Recollections & Extracts From The Journals Of Miss Anne Prevost

Anne Prevost - Biography

Women and War

Part 9: The Death of Captain Milnes

July 26th, 1813, Monday: We did not hear from my Father, but from other sources we received the melancholy intelligence that Captain Milnes was killed on the 20th in some rencontre with Gun Boats. It seems that on the 19th, one Gun Boat and 16 Bateaux laden with provisions, were captured 30 miles this side of Kingston by two of the Enemy's Gun Boats, owing to the negligence of our men. In consequence of this disaster 6 of our Gun Boats were sent the next day to intercept them–but we failed in the attempt and poor Captain Milnes fell, shot through the head.

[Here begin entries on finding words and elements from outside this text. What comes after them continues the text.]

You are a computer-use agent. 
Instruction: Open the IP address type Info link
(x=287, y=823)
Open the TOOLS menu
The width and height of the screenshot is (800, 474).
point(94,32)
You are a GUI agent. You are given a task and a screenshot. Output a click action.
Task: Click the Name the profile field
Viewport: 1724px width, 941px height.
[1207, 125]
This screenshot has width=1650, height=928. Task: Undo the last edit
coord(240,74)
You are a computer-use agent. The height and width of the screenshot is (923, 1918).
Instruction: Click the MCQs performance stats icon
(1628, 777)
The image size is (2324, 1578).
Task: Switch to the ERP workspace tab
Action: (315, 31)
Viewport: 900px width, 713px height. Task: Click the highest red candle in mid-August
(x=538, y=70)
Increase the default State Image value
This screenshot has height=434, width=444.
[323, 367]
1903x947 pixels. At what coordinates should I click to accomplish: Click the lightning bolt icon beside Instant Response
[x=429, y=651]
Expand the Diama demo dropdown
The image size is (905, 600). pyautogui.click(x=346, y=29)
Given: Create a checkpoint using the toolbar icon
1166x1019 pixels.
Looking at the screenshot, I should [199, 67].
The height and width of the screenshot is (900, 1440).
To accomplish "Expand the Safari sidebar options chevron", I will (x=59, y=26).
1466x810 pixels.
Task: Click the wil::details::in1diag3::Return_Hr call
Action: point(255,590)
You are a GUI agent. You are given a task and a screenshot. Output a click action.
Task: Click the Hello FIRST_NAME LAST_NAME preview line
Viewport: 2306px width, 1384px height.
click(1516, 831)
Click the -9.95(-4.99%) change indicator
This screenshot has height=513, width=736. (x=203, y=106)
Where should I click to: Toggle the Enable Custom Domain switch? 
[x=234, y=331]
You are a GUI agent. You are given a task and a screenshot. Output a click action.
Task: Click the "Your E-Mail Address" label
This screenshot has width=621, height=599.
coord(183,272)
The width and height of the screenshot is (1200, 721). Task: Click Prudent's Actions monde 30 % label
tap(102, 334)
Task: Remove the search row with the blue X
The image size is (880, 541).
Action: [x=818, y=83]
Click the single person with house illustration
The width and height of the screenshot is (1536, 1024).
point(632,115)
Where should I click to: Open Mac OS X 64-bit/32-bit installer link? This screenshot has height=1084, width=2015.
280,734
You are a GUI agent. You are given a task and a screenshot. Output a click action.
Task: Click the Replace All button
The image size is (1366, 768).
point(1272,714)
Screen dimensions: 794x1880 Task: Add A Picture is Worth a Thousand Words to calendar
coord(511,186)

28th: The Steam Boat arrived from Montreal, and brought us letters from Kingston as late as the 22nd. Captain Milnes was not killed, but dangerously wounded: a musket ball entered behind his left ear and came out at his forehead–he had then survived the wound 30 hours but had not spoken. Mr. McCauley has not the least hope of his recovery, but some of the Surgeons at Kingston think more favourably.

Captain Milnes died on the 25th August, 1813. For two days before he expired he appeared to know every body about him: he asked for lemonade, but the only sentences he spoke were parts of the Lord's Prayer–"Thy will be done–Thy will be done–on earth as it is in Heaven!"

Thus died this accomplished young soldier.

We went to Montreal the middle of August and remained there till the 16th of October. Gloomy tidings had been received from Upper Canada before we quitted Montreal. The Division of the Army under General Procter had been defeated and almost all captured.